Increase Your Storage Savings With TimescaleDB 2.6: Introducing Compression for Continuous Aggregates

Increase Your Storage Savings With TimescaleDB 2.6: Introducing Compression for Continuous Aggregates

Yesterday, we announced that we raised $110 million in our Series C. 🐯🦄🚀 Today, we keep celebrating the big news Timescale-style: with an #AlwaysBeLaunching spirit! We're excited to announce the release of TimescaleDB 2.6, a version that comes with new features highly requested by our community - most notably compression for continuous aggregates. 🔥 TimescaleDB 2.6 also includes the experimental support for timezones in continuous aggregates.

We love building in public. We are firm believers in the value of user feedback, as there’s no better way to improve your product than hearing from those who use it daily.

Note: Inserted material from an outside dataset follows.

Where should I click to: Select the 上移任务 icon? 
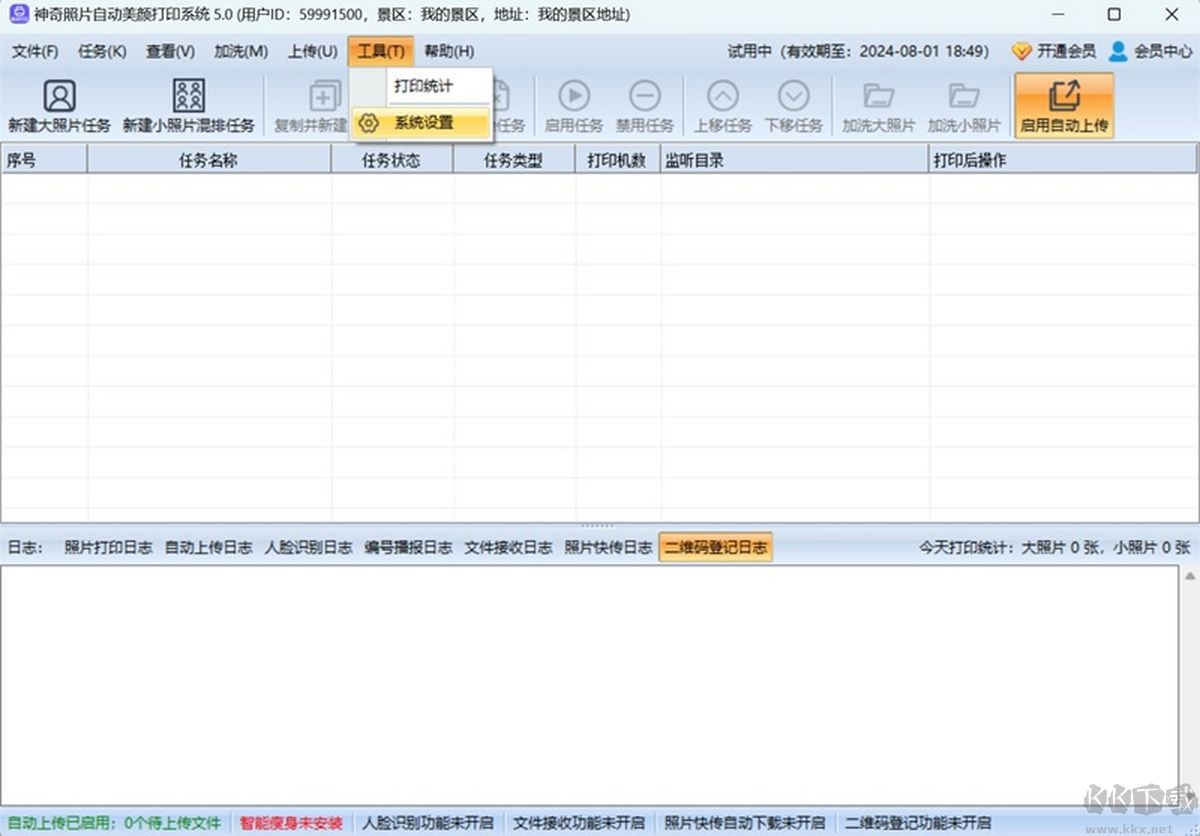(722, 104)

We read all the thoughts and comments you share in our Community Slack, and we pay close attention to your feature requests in GitHub. When features get upvoted, it helps us prioritize what to work on next.

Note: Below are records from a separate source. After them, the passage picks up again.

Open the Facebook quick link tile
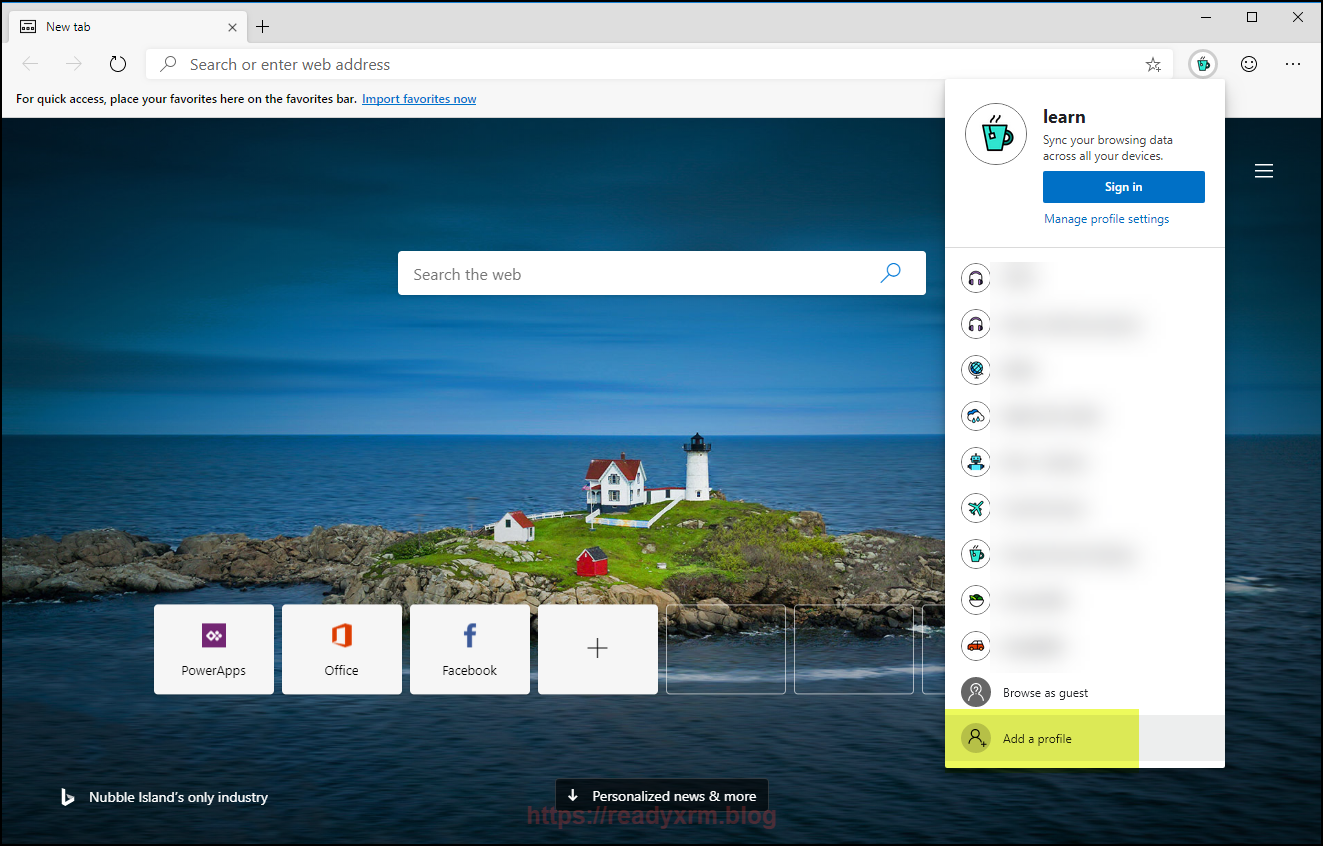click(470, 649)
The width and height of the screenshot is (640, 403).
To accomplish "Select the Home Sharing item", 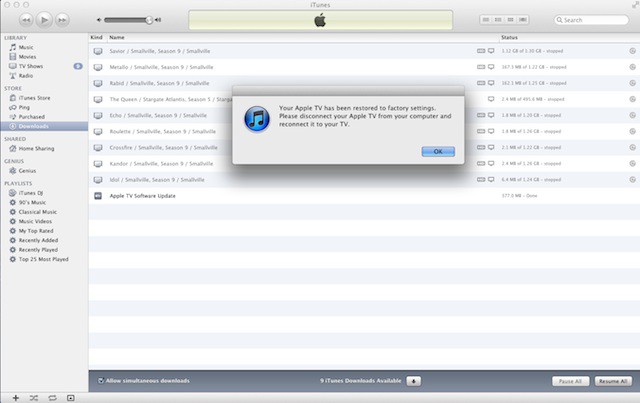I will click(37, 148).
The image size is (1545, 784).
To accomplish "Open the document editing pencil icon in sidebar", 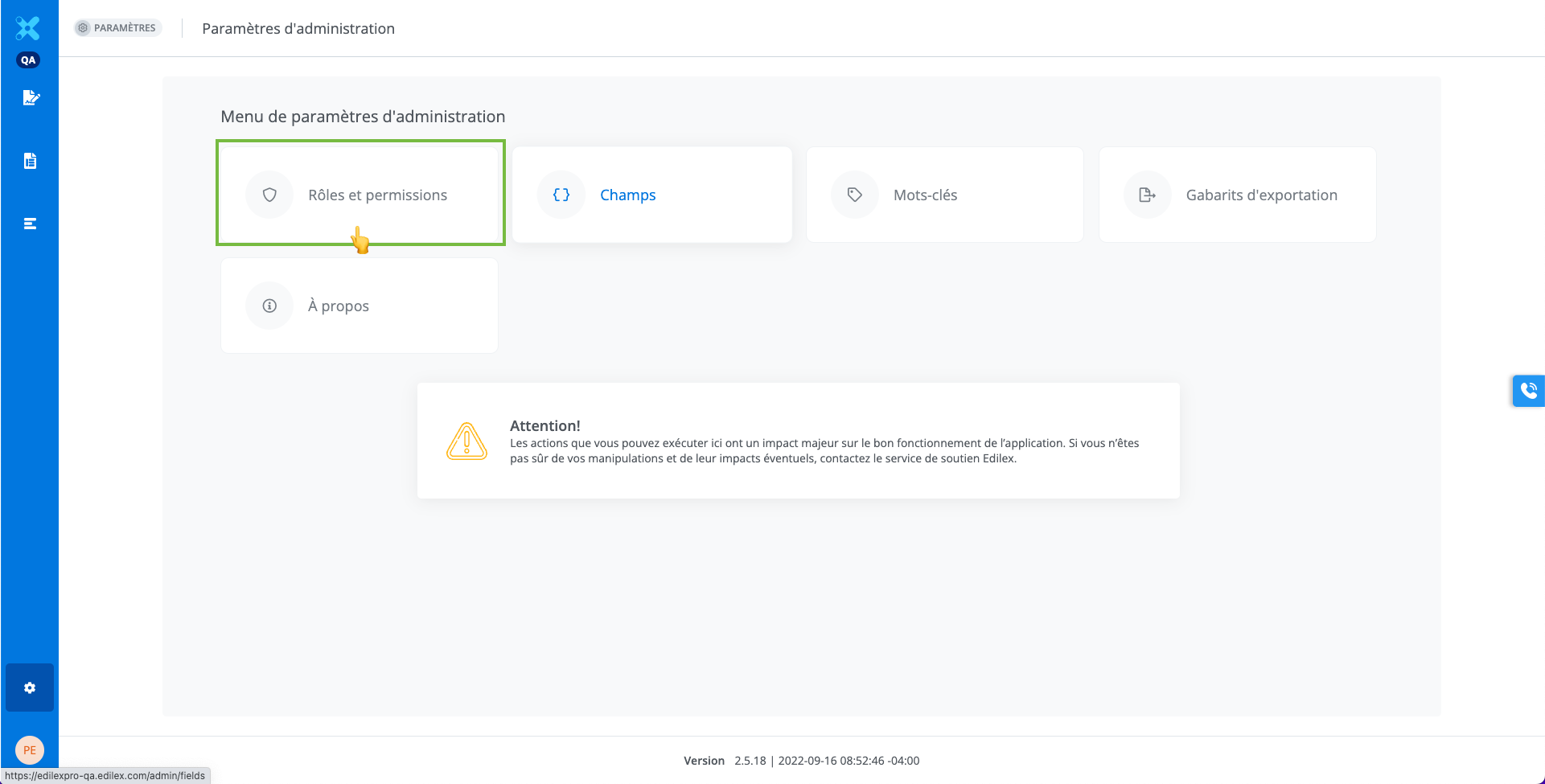I will (31, 98).
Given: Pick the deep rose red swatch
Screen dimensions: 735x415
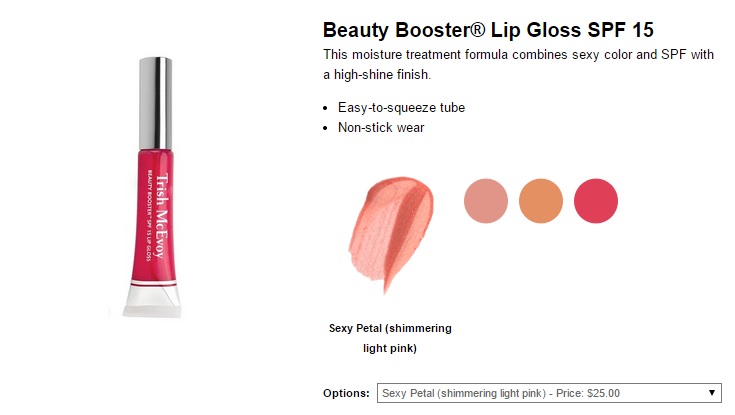Looking at the screenshot, I should (597, 200).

With today’s release, we are proud to bring you a top requested feature: the support for compression in continuous aggregates. Originally, we envisioned that compression would mostly be necessary over raw data, as continuous aggregates by themselves help downsample datasets considerably. But TimescaleDB users operate at such a scale that they requested compression also for their continuous aggregates to save even more disk space.

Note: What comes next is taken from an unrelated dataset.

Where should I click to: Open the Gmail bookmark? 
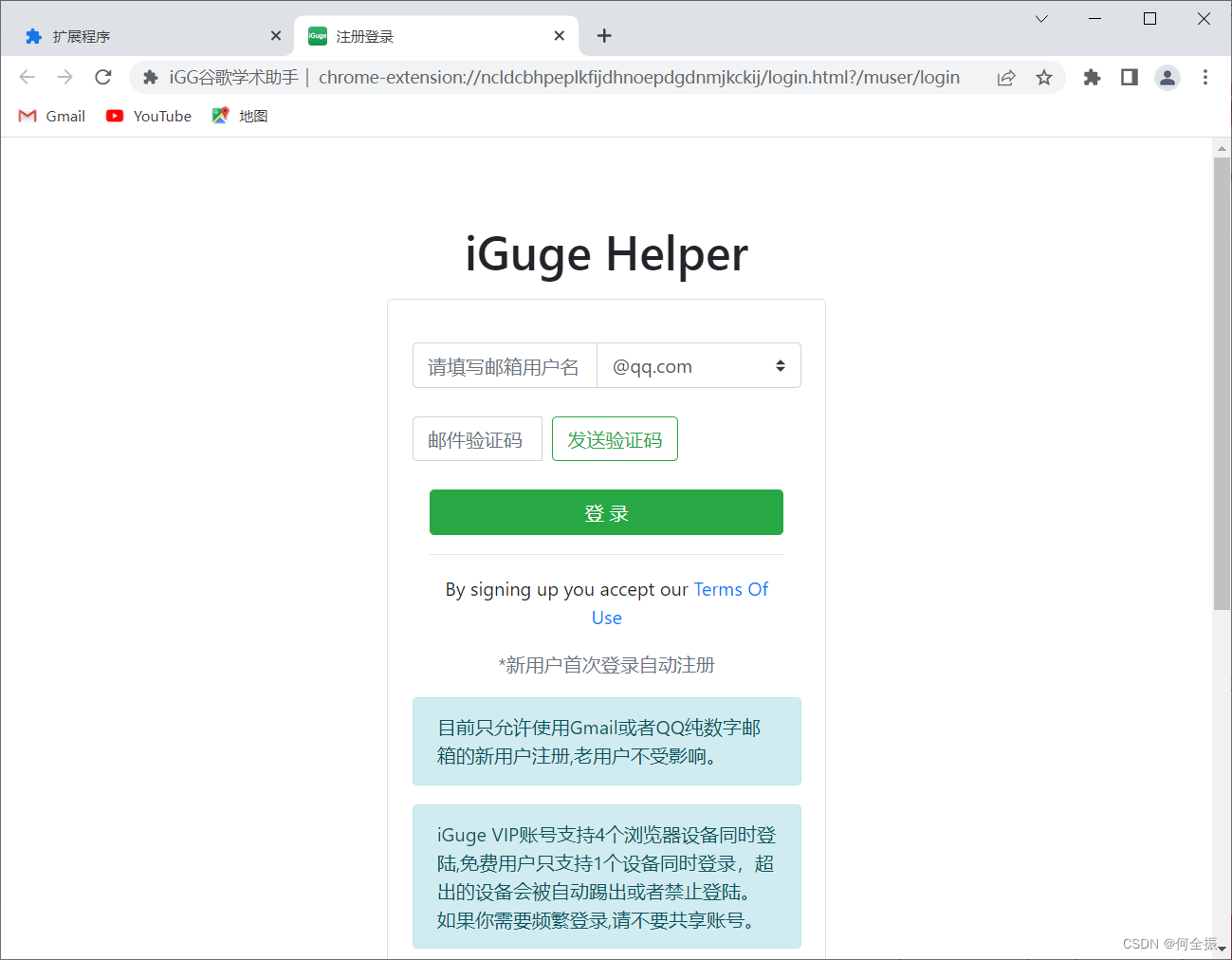coord(52,116)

Screenshot of the GitHub issue that originated the support for compression in continuous aggregates
The issue that originated the support for compression in continuous aggregates

Continuous aggregates speed up aggregate queries over large volumes. You can think of them as a more powerful version of PostgreSQL materialized views, as they allow you to materialize your data while your view gets automatically and incrementally refreshed in the background. But continuous aggregates are also very useful for something else: downsampling. Indeed, another property of continuous aggregates is that you can keep them around even when the data from the underlying hypertable has been dropped. This allows you to reduce the granularity of your data once it reaches a certain age, liberating space while still enabling long-term analytics.

The ability to compress continuous aggregates takes this one step further. Starting with TimescaleDB 2.6, you can apply TimescaleDB’s native columnar compression to your continuous aggregates, freeing even more disk space. And by combining compression policies (which automatically compress data after a certain period of time) with data retention policies, you can automatically set up a downsampling strategy for your older data.

Figure describing the downsampling process through continuous aggregates and compression.
Figure describing the downsampling process through continuous aggregates and compression. Notice the relationship between the refresh policy, compression policy, and data retention policy.

TimescaleDB 2.6 also comes with another highly requested feature by the community: you're now able to create continuous aggregates with monthly buckets and/or timezones using time_bucket_ng. (Note that this is an experimental feature.)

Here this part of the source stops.